Intrinsics and Library Functions: -xbuiltin, -xlibmil,
-xlibmopt
Many compiler optimizations are possible when the compiler
knows exactly what the code is doing. A good example is a call to
a standard library function. The compiler could replace the call
with optimized code for the function inserted right in place. This
depends on an understanding between the programmer and the
compiler that the program does not override a standard function
with its own custom version. When this agreement holds, the
compiler can assume that all calls to standard functions use the
library version, and replace the function calls with the intrinsic
code itself. The option asserting this is -xbuiltin=%all,
which is a part of the -fast expansion.
To benefit from intrinsics, do not forget to include the system
headers into your source declaring the particular functions that
you use. The compiler's builtin intrinsics will not be used if you
do not include the right header files. Look for the compilation
warnings about undefined functions.
There are also two libraries of pre-optimized functions -
libm.il and libmopt.so. Use of these libraries
is specified by the -xlibmil -xlibmopt options, which
are a part of the -fast macro. These two libraries
provide optimized versions of standard math routines.
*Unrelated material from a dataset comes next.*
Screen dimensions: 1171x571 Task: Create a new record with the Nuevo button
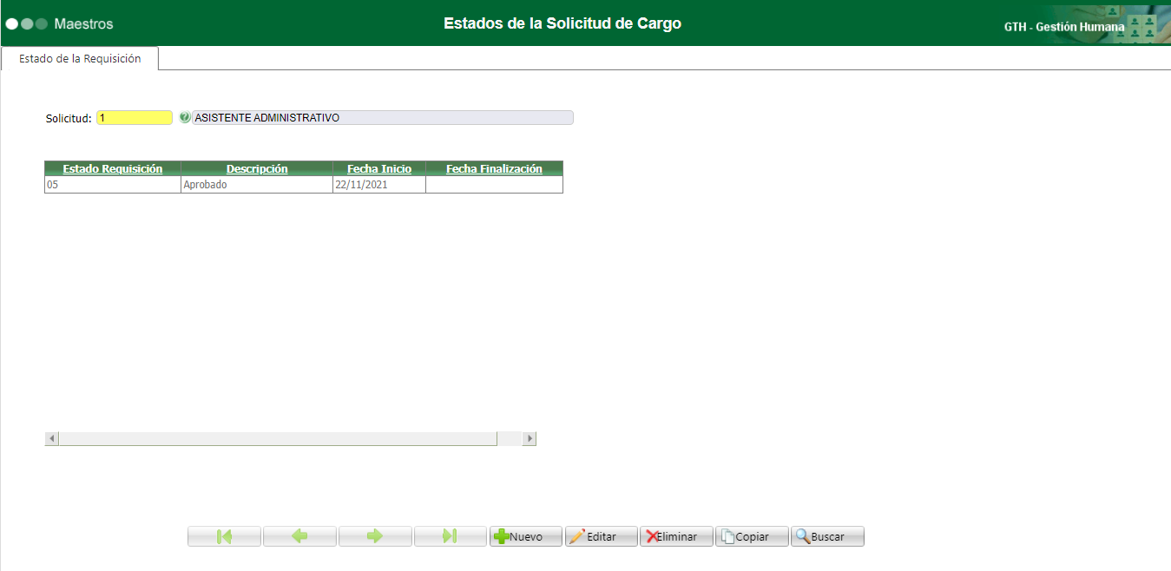(x=525, y=535)
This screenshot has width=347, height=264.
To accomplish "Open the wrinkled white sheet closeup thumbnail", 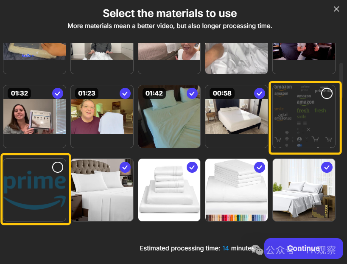I will (x=236, y=58).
The high
performance trade-off when using these libraries is that
information about arithmetic exceptions might not be available and
that errno variable will not be set. In many cases
this is a reasonable trade-off between functionality and
performance.
Frame Pointers: -xregs
Each function normally has a frame pointer. This is a special
stack structure that serves to help manage the function's data.
Without frame pointers the system will have trouble unwinding the
stack during exception handling and debugging. On the other hand,
if you choose not to use frame pointers in your program you free one
general purpose register for the compiler. Also the compiler could
generate a shorter function prologue, and function execution
should be faster. The option -xregs=frameptr,
which is a part of -fast, tells the compiler not to use
frame pointers.
While stack unwinding during exception handling is critical for
C++, this ability will not be lost when the option
-xregs=frameptr is set. The compiler does not omit
frame pointers where they are really necessary. You may still have
difficulty debugging so consider this option for achieving higher
optimization in production code.
Inter-procedural Optimizations: -xipo
Optimization can be much more effective if the compiler has
access to the full application project source, and not just
individual source modules. For example, by looking at the entire
application source code tree, the compiler could determine that it
can inline a function called in one source file and defined
in another. Function inlining removes the expensive function call
by replacing it inline with the actual code of the called
function. Inlining and related optimizations that read the entire
application source code tree are called interprocedural
optimizations. Use of these options can lead to a significant
performance gains.
To take advantage of inter-procedural optimization, you need to
provide the
compiler with all the source files in a single-step compile
and link. However this is not always possible, especially with
large projects. If you are doing mixed language development
requiring compilation with a combination of cc, CC, and f95
commands, une one of compiler commands to do the linkinng rather than
using the ld command directly.
To enable interprocedural optimization add -xipo=2
on the compiler command line in both the compile and link
steps. Even with separate module compilation you will
still benefit from interprocedural optimization if you
specify that option at every compiler invocation,
including linking.
Re-measuring sed performance
When we add -xipo=2 to the compilation options for
sed, we get 5.85 seconds – 7.5% faster!
Profile Feedback: -xprofile
The optimizations discussed so far are made by analyzing the
program source code only. Profile feedback takes into account the
actual program's runtime data to help the compiler determine
whether certain optimizations are worth performing or not. If the
compiler knows the typical data value at critical program
junctions it can effectively rearrange some branches or even
restructure to code completely so as to make it work faster in
typical use cases. The performance benefits you could get with
this option are high, these at the cost of additional programmer
effort.
To use profile feedback you need to provide the compiler
representative data samples. That is, it should be almost the
same as real working data in most typical cases. Also, the
sample data should be small enough to keep compilation
time reasonable. Note also that the profiled executable
collecting the sample run data will take longer to run than
usual.
To generate a "compiler training
run", compile your program with the same options that you
plan to use in production, but with the additional option
-xprofile=collect:./feedback. Now run the executable
using your typical input data. This run will create the
subdirectory ./feedback.profile in your current
directory. The data collected will be used later for optimization.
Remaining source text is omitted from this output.